Despite all these efforts, according to experts, the situation has barely improved other than decline in acid violence. They feel that the government still needs to put in more efforts on sensitising the law-enforcing agencies about gender and VAW-related issues to deal with women repression cases.
"We can never overstate the relevance of legislation for control of crime and violence. However, on its own, legislation will have no bearing if it is not enforced,” said ActionAid Bangladesh Country Director Farah Kabir in her reaction to the recent inhuman attack on Dhaka University professor Rumana Manzur by her husband. “It is also critical to give the message that there is no impunity for any violation of right,” Farah Kabir noted.
A comparative analysis of national statistics from Police Headquarters shows that a total of 12,832 VAW-related crimes were reported in the country in 2009, while 14,274 and 14250 in 2008 and 2007 respectively.
The statistics also show that some 36,641 people were made accused in VAW-related cases filed in 2009. Of them, a negligible number of 238 criminals were convicted.

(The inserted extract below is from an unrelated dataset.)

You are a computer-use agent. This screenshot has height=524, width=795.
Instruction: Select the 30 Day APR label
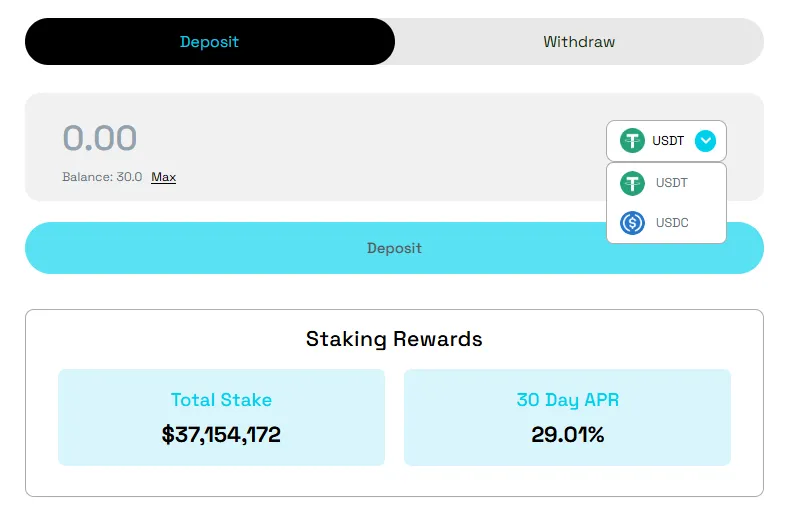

In 2008, VAW-related cases were filed against 10,274 people.
Compared to the figure of 2009, the number of accused in VAW-cases in 2008 was too low than that of the incidents took place in the year. The figures of convicted criminals clearly indicate that most of the perpetrators went unpunished, frustrating the justice-seekers.
This dismal picture of the country’s judiciary and the law enforcement system indicates that the state has failed to do enough to reverse the growing trend of violence against women.
Human-rights organisations like ActionAid Bangladesh (AAB) that work with women rights issues have long been trying to draw government attention to the weakness of the judiciary and loopholes in the law enforcement system. So, it has long been insisting for reinforcing the vigilance alongside, toughening the existing laws to put an end to the menace.
In addition to the advocacy at the policy-level, many of these organisations have also formed watchdog committees at community-level to prevent VAW-related crimes and extend legal support to the victims.
Keeping that in mind, ActionAid Bangladesh formed Stop Violence Against Women (SVAW) Networks comprising local civil society representatives, community women and local human-rights organisations in 24 districts in 2004. All the 24 networks that work as watchdogs in rural Bangladesh have created a tremendous opportunity for women to raise their voice against violence against women and girls and also tried to promote zero tolerance against women repression in those localities.
ActionAid Bangladesh later brought all the SVAW Networks to a greater platform and formed Jatia Nari Nirjaton Pratirodh Forum (JNNPF) to unify the strength of all the networks and thereby bring a consolidated impact. Initially, the secretariat of the forum was placed in AAB office for 2007-2008. Later, it was shifted to the office of WAVE Foundation.
In 2010, the SVAW Networks provided legal support to some 956 aggrieved women to run their respective cases. Besides, the forum has been running three murder cases by its persistent lobbying with the police administration.
This makes it clear that mere enactment of laws is not enough to deal with a problem that has many underlying causes. There is no denying that poverty, social insecurity and conflict of ethical values are among the reasons that cause tension between men and women, resulting in violence. We, therefore, need to identify the root causes first and then look for a better strategy to overcome the problem. Who can deny that dealing with a social problem socially is the ‘best option’?